Fleisch schmeckt nach Fleisch

Fleischersatzprodukte stehen laut Walter schon länger auf der Speisekarte. Das Fleisch aus dem 3-D-Drucker ist trotzdem eine große Neuheit, da „es echtem Fleisch in Aussehen und Geschmack sehr nahekommt“. Essen kann man es als Hackfleischersatz in Sauce bolognese oder auch als Flank-Steak. Das Feedback der Gäste sei positiv, sagt Walter. „Das Besondere an dem Fleisch ist der Geschmack, dass der Gast das Gefühl hat, richtiges Fleisch zu essen.“ Das Flank-Steak sehe laut Walter nicht nur so aus, als wäre es ein Stück Fleisch, sondern durch das Druckverfahren versuche der Hersteller, den Fleischsaft und die Sehnen nachzubilden. Dann habe der Konsument auch ein Mundgefühl, als ob er Fleisch kaue, so Walter.
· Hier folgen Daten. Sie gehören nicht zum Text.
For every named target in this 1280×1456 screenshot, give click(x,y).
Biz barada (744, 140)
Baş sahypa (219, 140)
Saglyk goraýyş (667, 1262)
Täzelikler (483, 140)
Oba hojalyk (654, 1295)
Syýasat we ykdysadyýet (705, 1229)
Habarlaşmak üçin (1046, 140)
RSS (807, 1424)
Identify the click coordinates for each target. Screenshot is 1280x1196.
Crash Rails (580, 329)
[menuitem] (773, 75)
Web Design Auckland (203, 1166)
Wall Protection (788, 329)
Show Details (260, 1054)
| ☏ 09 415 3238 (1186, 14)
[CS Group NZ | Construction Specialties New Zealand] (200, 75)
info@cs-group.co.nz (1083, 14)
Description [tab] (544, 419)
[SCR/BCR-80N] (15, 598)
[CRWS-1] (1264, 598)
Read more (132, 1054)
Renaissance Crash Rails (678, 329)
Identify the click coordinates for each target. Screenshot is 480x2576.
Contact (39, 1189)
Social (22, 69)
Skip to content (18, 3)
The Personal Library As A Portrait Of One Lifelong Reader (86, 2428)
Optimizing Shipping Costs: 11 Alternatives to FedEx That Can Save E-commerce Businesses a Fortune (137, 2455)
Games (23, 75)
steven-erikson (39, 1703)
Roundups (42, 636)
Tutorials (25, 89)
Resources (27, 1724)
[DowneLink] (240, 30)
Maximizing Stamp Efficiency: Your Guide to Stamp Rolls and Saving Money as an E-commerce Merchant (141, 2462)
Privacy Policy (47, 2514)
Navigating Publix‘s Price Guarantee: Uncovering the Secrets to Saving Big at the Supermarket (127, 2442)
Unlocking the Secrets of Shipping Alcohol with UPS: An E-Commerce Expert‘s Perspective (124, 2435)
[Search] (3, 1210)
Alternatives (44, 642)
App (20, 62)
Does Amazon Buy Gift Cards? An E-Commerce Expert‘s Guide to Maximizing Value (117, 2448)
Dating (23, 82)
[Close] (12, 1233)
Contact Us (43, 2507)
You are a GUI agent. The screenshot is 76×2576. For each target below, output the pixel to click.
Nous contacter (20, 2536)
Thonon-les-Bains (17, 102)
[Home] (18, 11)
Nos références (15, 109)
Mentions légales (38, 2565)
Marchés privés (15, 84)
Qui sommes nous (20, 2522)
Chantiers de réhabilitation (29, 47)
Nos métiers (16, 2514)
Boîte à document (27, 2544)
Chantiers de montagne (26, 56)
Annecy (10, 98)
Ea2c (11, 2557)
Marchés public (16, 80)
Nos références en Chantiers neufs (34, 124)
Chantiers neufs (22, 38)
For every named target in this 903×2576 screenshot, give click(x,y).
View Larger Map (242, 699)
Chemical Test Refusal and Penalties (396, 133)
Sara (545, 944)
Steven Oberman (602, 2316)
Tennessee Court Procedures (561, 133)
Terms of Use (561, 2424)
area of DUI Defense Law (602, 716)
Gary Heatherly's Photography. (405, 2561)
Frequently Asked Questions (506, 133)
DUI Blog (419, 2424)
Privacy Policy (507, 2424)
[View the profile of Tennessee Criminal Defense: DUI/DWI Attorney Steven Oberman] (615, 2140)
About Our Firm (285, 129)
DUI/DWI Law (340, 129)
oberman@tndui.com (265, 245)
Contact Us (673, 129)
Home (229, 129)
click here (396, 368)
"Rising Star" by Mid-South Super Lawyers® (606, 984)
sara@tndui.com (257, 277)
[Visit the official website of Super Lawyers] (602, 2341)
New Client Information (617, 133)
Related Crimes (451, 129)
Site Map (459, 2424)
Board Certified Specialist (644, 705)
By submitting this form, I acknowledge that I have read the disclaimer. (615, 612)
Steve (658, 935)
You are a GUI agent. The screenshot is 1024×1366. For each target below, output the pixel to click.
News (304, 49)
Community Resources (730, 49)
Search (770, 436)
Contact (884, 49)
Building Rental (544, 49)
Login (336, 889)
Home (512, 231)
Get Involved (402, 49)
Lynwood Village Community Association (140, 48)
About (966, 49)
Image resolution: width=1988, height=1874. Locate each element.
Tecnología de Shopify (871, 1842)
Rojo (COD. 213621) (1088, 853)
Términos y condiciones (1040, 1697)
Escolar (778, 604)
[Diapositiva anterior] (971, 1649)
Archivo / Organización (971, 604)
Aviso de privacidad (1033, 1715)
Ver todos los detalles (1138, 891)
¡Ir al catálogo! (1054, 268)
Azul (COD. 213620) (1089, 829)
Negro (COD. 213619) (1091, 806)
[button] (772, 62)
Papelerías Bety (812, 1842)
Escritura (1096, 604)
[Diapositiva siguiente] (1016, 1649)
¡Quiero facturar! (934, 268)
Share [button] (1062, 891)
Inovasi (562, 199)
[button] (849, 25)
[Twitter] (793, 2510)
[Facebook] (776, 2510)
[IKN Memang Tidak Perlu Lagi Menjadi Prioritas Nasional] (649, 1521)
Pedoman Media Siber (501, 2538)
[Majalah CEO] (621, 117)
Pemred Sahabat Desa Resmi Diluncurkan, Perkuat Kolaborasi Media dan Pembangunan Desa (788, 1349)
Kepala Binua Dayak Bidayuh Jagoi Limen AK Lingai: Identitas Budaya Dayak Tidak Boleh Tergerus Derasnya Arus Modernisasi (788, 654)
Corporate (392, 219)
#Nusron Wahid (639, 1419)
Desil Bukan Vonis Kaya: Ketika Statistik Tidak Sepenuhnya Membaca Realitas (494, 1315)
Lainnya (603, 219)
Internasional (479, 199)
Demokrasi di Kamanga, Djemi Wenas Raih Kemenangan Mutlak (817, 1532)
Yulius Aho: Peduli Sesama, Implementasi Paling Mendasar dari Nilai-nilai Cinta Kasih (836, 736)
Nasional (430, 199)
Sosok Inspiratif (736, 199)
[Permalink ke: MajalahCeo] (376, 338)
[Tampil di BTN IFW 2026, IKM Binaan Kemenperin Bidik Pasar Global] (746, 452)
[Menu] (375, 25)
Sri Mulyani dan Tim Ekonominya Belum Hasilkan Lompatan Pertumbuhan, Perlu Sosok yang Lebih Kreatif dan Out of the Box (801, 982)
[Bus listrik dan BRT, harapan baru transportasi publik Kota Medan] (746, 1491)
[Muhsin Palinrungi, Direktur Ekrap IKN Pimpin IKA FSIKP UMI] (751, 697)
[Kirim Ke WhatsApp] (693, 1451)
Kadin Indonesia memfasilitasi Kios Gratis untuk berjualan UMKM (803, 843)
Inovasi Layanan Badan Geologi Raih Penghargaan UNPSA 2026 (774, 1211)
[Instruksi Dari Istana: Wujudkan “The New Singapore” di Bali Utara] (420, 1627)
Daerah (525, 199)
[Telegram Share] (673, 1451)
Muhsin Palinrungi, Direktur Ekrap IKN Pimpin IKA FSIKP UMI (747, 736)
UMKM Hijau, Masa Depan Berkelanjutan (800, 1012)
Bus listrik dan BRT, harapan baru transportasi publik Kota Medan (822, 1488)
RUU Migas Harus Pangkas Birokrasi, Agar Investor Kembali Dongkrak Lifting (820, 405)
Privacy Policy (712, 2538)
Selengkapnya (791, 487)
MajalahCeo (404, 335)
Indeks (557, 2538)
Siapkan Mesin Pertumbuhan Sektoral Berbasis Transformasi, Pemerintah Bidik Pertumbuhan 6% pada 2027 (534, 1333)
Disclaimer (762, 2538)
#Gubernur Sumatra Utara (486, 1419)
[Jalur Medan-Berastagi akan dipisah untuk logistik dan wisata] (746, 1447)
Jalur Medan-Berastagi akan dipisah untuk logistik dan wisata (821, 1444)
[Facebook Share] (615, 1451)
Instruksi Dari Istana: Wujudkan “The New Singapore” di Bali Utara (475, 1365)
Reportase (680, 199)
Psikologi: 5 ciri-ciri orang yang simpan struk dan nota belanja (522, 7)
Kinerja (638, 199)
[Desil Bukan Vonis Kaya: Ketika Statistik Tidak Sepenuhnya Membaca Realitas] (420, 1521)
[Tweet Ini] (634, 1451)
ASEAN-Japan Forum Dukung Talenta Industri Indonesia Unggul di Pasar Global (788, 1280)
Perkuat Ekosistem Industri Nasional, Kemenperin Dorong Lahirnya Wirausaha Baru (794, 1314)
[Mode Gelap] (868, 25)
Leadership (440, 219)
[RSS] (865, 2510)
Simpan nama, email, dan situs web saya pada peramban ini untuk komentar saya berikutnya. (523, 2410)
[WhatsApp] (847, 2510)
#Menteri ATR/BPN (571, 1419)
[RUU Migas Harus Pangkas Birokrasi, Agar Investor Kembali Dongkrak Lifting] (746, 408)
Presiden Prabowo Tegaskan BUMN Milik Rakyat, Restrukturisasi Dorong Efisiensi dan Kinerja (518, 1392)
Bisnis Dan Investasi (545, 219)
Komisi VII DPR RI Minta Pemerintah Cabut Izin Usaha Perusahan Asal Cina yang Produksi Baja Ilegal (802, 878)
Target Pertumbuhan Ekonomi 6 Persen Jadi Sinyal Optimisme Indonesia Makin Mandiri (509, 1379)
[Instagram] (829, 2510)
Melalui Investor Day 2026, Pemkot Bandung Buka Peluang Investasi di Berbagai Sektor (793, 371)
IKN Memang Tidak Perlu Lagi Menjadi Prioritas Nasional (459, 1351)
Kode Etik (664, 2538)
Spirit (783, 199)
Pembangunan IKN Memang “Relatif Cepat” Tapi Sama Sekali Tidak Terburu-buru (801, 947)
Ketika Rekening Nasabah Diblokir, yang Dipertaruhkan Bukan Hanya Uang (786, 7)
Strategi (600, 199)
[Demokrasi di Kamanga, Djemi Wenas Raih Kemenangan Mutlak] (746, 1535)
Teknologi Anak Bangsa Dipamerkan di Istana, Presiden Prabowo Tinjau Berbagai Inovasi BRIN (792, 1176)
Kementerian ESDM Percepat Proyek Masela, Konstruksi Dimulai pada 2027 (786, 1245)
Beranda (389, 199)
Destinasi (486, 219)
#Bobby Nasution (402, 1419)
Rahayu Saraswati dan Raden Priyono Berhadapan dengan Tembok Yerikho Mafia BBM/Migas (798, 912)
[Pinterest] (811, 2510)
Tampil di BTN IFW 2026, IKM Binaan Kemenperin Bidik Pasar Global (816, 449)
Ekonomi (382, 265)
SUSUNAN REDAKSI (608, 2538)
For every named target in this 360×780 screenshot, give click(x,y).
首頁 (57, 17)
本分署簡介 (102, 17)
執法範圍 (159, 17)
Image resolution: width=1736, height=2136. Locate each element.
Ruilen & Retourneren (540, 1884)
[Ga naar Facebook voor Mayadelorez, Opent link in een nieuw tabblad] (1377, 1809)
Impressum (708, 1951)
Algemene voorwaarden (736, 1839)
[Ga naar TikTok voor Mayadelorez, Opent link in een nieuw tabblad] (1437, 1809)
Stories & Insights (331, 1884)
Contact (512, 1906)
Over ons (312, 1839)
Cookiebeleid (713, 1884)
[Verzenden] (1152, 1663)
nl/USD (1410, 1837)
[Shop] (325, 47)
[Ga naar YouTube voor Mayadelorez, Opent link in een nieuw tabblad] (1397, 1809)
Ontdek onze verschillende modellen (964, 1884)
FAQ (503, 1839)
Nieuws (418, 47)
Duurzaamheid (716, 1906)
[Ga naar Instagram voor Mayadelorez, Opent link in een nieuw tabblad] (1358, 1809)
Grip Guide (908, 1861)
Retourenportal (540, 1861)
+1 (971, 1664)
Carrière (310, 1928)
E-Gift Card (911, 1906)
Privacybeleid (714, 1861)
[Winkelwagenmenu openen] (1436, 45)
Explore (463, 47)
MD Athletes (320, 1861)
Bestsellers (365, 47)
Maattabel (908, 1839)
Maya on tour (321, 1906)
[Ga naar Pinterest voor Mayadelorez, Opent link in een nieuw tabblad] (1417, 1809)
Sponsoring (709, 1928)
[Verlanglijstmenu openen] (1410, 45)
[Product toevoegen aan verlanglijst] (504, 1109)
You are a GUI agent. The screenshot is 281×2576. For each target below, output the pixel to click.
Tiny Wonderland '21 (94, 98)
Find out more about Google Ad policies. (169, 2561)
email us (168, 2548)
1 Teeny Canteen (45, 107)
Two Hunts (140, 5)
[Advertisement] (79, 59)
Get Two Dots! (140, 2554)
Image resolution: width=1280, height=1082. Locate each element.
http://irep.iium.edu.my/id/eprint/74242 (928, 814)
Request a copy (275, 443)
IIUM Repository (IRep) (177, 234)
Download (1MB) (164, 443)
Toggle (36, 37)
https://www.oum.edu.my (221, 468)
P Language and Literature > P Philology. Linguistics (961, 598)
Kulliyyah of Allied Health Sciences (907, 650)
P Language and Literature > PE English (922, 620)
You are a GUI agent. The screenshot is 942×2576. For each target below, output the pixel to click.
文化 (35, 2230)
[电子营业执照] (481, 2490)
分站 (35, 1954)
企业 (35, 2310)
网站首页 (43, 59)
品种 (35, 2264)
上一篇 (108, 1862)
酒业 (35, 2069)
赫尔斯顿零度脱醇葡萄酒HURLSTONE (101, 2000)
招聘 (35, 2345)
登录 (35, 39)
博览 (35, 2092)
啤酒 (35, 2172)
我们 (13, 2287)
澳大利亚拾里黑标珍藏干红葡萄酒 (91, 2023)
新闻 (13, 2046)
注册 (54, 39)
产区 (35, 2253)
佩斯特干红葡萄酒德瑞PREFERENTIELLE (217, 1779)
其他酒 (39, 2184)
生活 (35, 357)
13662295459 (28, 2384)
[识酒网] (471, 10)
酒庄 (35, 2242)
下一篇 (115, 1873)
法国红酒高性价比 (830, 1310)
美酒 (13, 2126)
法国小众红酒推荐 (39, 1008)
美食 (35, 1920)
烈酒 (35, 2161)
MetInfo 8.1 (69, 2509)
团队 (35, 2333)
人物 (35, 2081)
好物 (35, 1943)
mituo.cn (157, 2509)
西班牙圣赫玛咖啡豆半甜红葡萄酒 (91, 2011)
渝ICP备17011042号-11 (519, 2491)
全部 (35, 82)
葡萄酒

Ein Kommentar von Jens Hertling, Redakteur für den FWG-Bereich bei der Lebensmittel Praxis:



Zeit nicht verschlafen!



Es geht nichts über ein gutes Stück Steak. Diese Aussage von Fleisch-Fans wird auch in Zukunft Bestand haben. Premiumfleisch wird es demnach weiter geben. Das ist die gute Nachricht. Die Kehrseite der Medaille ist, dass Experten prophezeien, dass die Zukunft in alternativen Proteinen liegt. Die Hersteller im FWG-Bereich müssen jetzt hier dringend darauf achten, dass sie die Zeichen der Zeit nicht verschlafen. Andererseits gibt es ein großes Potenzial für neue Projekte, Produkte und Technologien. Erste Firmen haben dies erkannt und investieren in neue Technologien.